Rosemary Ziegler Quilted Book

The Crossroads Arts Council presents the 3rd annual SPANNING THE GENERATIONS “Senior to Senior” art show March 29, 30, and 31 at the Wentzville Community Center, 500 West Main Street, in Wentzville’s Historic Downtown. The show is open from 5 p.m. to 8 p.m. each night.

This visual art show is open to all professional and non-professional artists, senior in high school to senior citizen. It is free and open to the public. Come and discover the local artist who could be your neighbor and you never knew they had talent!

This year, as usual, has many fascinating stories behind the art. For example, several artists from Blank Canvas Studios (you may have seen them at the Mosaics street show in St. Charles) are represented with an amazing variety of art, including painting and felt sculpture. Blank Canvas is an art-based day program that provides services to adults with special needs. The studio is one of two similar programs run by the Missouri branch of Resources for Human Development, a non-profit based in Philadelphia.

One of the award winners is a beautiful quilted book created by Rosemary Ziegler, who conceived the idea while living in Kirksville for a summer. She would spend the hot summer days quilting on her porch, and found herself discussing the meaning of life with Mormon missionaries who would pass by. The book is a visual record of her thoughts.

Debbie Kindschuh, one of the jurors, is exhibiting handmade paper collages of water lilies, with the images and process reminding her of travels to Japan. She is teaching a paper collage class on Monday, May 8 at 6 p.m. at Progress Park Community Room.

Also exhibiting is Ishimwe Bertrand, a young artist from Rwanda. His family was devastated by the 1994 genocide. He and his brother are “paying it forward” by creating the Irembo Foundation to help parents earn money to send their children to school. Ishimwe will be in the St.
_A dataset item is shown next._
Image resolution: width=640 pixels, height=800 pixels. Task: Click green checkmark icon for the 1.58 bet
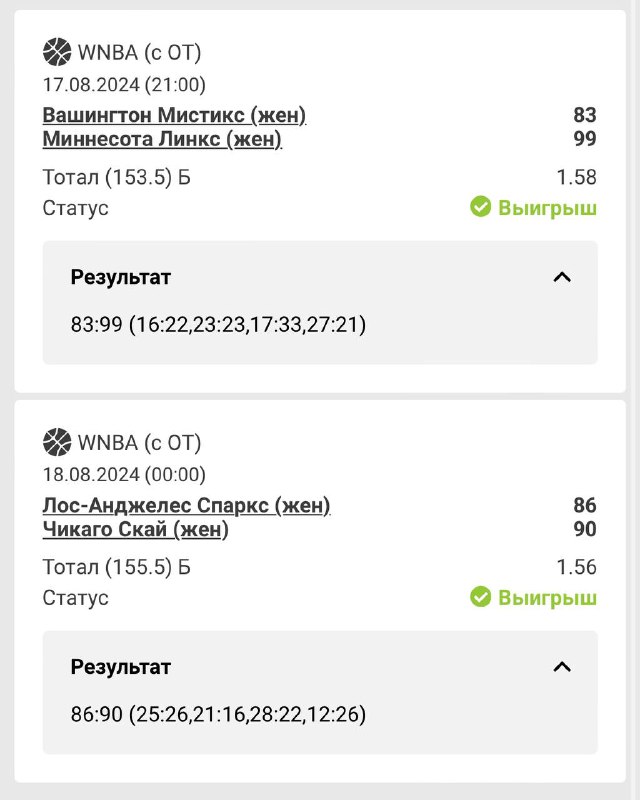481,207
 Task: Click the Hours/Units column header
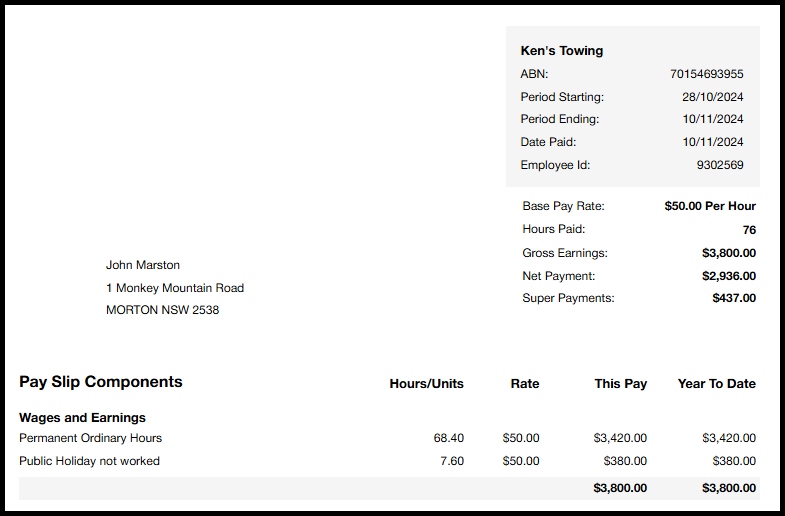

Louis area this summer, and is looking for venues to exhibit his art and share his story.

Bruce Howard, another juror, is exhibiting a humorous painting titled Dedicated. It depicts a service dog studying at the library to be the best he can be. He was inspired a couple of years ago when a fellow artist was donating a painting for a fundraiser (the family is expected to pay $10,000 which is half the cost of raising and training a service dog) and
decided to contribute. The fundraiser was cancelled because the funds were raised by friends and family, so both paintings were sent to the wheel chair bound child. She loves them both and kept them. Bruce is working on a larger version to send to the service dog training center in Xenia, Ohio.

So, come discover the art that’s been hiding in your neighborhood, and learn the awesome stories behind them! Although this show has been judged and ribbons awarded, there is still a ribbon that has yet to be awarded: the PEOPLE’S CHOICE AWARD.

Come, see the art, jury the show for yourself, and select your favorite artist. Bring the kids.